▸ QUOTED PASSAGE

BEGIN

First, you'll mount your google drive and then go into the lip folder

In [None]:
# This is to mount your google drive
from google.colab import drive
drive.mount('/content/drive', force_remount=True)

# This is the google drive folder where I put my notebook, models, data, and everything.
# You should make one like this too, and if it has a different name, change it here
%cd /content/drive/MyDrive/lip

## Tonic
We will use the tonic library to handle the dataset.

In [None]:
# We will use tonic to get this dataset and perform things on it.
!pip install tonic
import tonic
from tonic import MemoryCachedDataset
# import numpy also
import numpy as np

Load in the data...

In [None]:
# We use tonic.datasets.DVSLip. First, let's just load in the data to see how it is.
trainset = tonic.datasets.DVSLip(save_to="./data", train=True)

# How many samples?
print(f'{len(trainset)} samples in the training dataset')

Now, let's look at the first sample

In [None]:
sample = trainset[0]
print(f'The type of a sample is {type(sample)}')
print(f'Length: {len(sample)}')

The first item is the input, the second is the output. First, let's look at the input

In [None]:
sample_input = sample[0]
print(f'Type of input: {type(sample_input)}')
print(f'Length of input: {len(sample_input)}')
print(f'Input: {sample_input}')

Ok, so the input for this sample is a numpy array of length 1719. Each element is a tuple, let's look at the first and last ones.

In [None]:
print(sample_input[0])
print(sample_input[-1])

What is this? This tuple is of the form (x, y, p, t). x and y are for what pixel it is. p is the polarity which is for how that pixel is changing. Finally, t is the timestep. You can see here it goes all the way to 728283 for this example

## Now, let's look at the output

In [None]:
sample_output = sample[1]
print(f'Type of output: {type(sample_output)}')
print(f'Output: {sample_output}')

It is an integer, which is for what class the sample's input corresponds to. Let's look at this

In [None]:
classes = trainset.classes
print(f'# of classes: {len(classes)}')
print(f'Classes: {classes}')
print(f'Sample output {sample_output} means class {classes[sample_output]}')

END

▸ AVAILABLE DATA
BEGIN

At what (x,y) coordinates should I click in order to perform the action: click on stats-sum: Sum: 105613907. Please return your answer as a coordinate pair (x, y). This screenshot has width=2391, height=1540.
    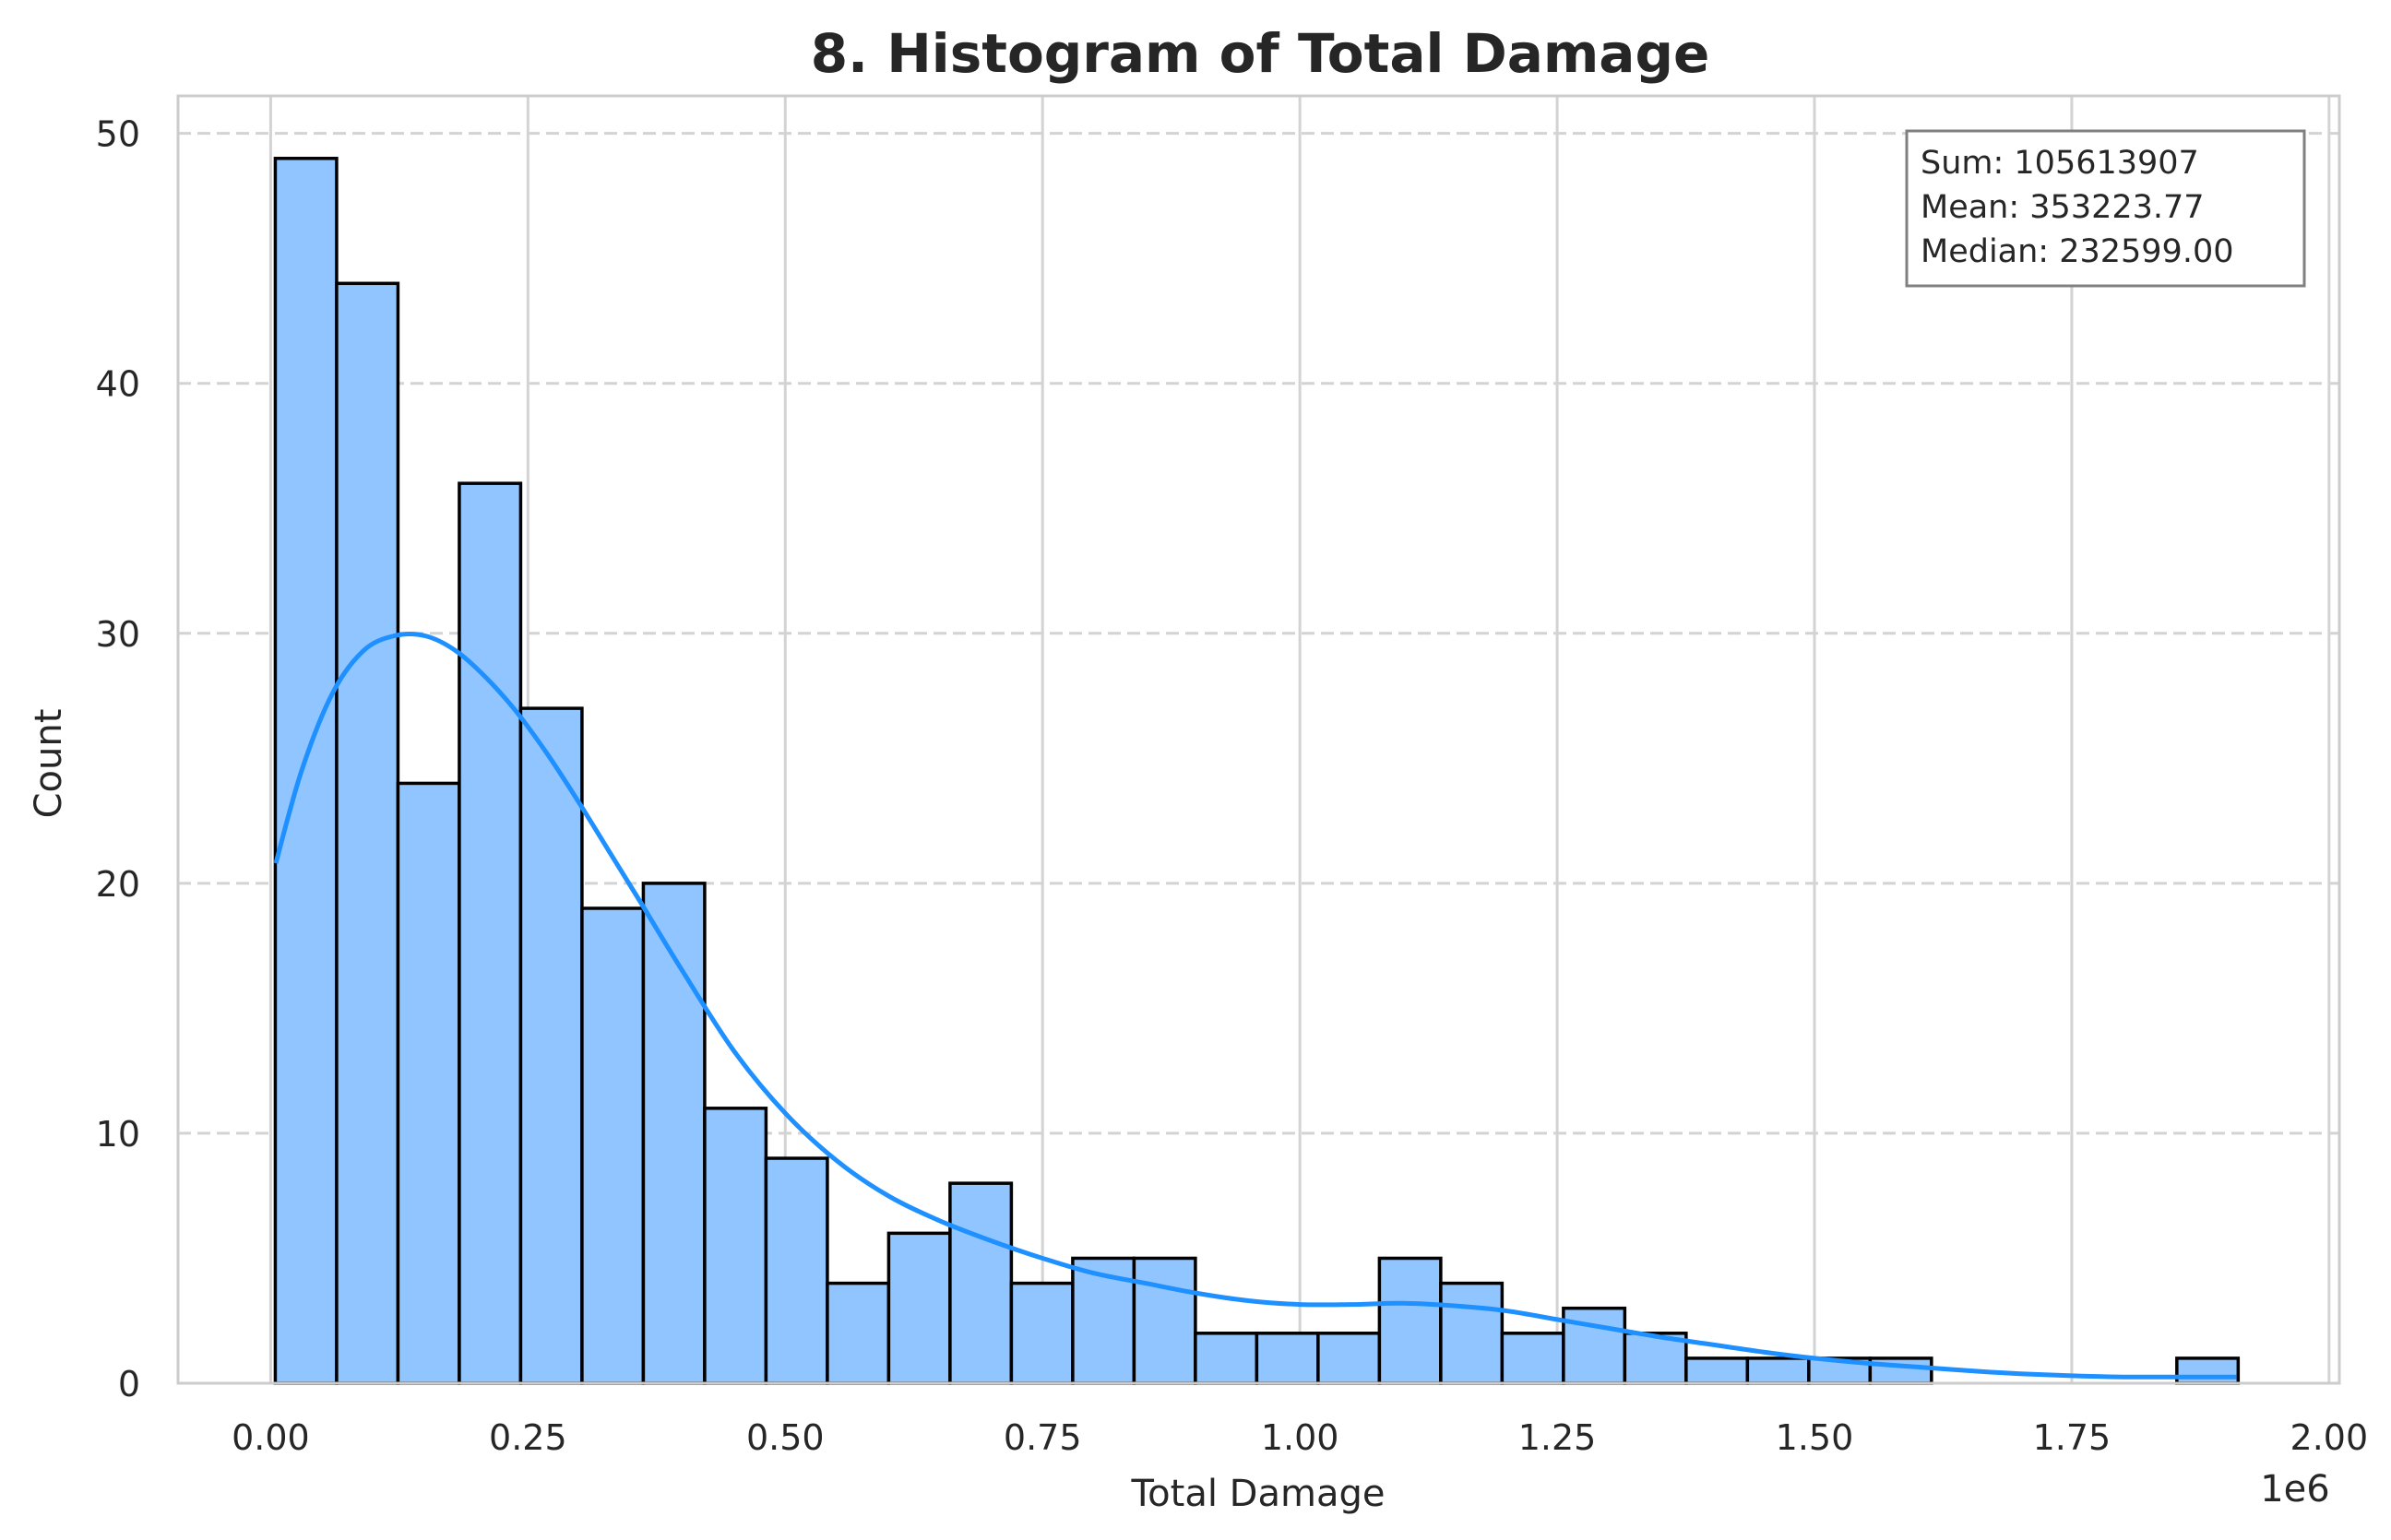
    Looking at the image, I should click on (2060, 164).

END

▸ INSTRUCTION 1
Answer these from the DVSLip walkthrough:
(a) Which library is used to handle the dataset?
(b) How long is the input array of the first sample?
(c) In the tuple (x, y, p, t), what does p stand for?
▸ INSTRUCTION 2
Write out the part of the DVSLip walkthrough starting at "First, you'll mount" and ending at "data, and everything.", switching "folder" to "directory" each time it occurs.
▸ INSTRUCTION 3
Proceed with the DVSLip walkthrough, picking up after its last line.
The listing has nothing to do with the DVSLip walkthrough.

▸ RESULT 1
(a) The tonic library.
(b) 1719.
(c) The polarity, which is for how that pixel is changing.

▸ RESULT 2
First, you'll mount your google drive and then go into the lip directory

In [None]:
# This is to mount your google drive
from google.colab import drive
drive.mount('/content/drive', force_remount=True)

# This is the google drive directory where I put my notebook, models, data, and everything.

▸ RESULT 3
Now that you have a sense for how the data is formatted right now, let's load it in for the purpose of our task. Also, we will start working with PyTorch, and with snnTorch, the library for spiking neural networks created by Professor Eshraghian. So let's download and import some things we will need.

## Downloading and Importing more


In [None]:
# pyTorch
import torch
import torch.nn as nn
# This is not used until we explore other options later
import torch.nn.functional as F
# This is used for lots of vision related stuff
import torchvision
# Dataloader
from torch.utils.data import DataLoader

# snnTorch
!pip install snntorch
# imports
import snntorch as snn
from snntorch import surrogate # for the surrogate function
from snntorch import functional as SF

# Some hyperparameters
Before loading the data we need to set the batch size, so let's also set the number of epochs

In [10]:
num_epochs = 200
# you might need to make the batch size smaller if it's not working this big
batch_size = 99

Now load the data correctly

In [None]:
# Get the sensor_size
sensor_size = tonic.datasets.DVSLip.sensor_size # should be (128, 128, 2)
print(f'Sensor size: {sensor_size}')

# The tonic.transforms.Compose is to apply transforms sequentially.
# Denoise is used to reduce the noise. If a nearby pixel does not have an event within filter_time from this event, it gets ignored.
# ToFrame is super important! The data is formatted right now as a sequence of events which is a tuple, but we want a sequence of frames
# The time window is the window across which events are combined to make a single frame. Right now, there are hundreds of thousands of timesteps which you saw when you looked at the last event in the first sample.
frame_transform = tonic.transforms.Compose([tonic.transforms.Denoise(filter_time=50000),
                                            tonic.transforms.ToFrame(sensor_size=sensor_size,
                                                                     time_window=30000)])

# Now, we create the trainset (and testset) applying these transforms
trainset = tonic.datasets.DVSLip(save_to="./data", transform=frame_transform, train=True)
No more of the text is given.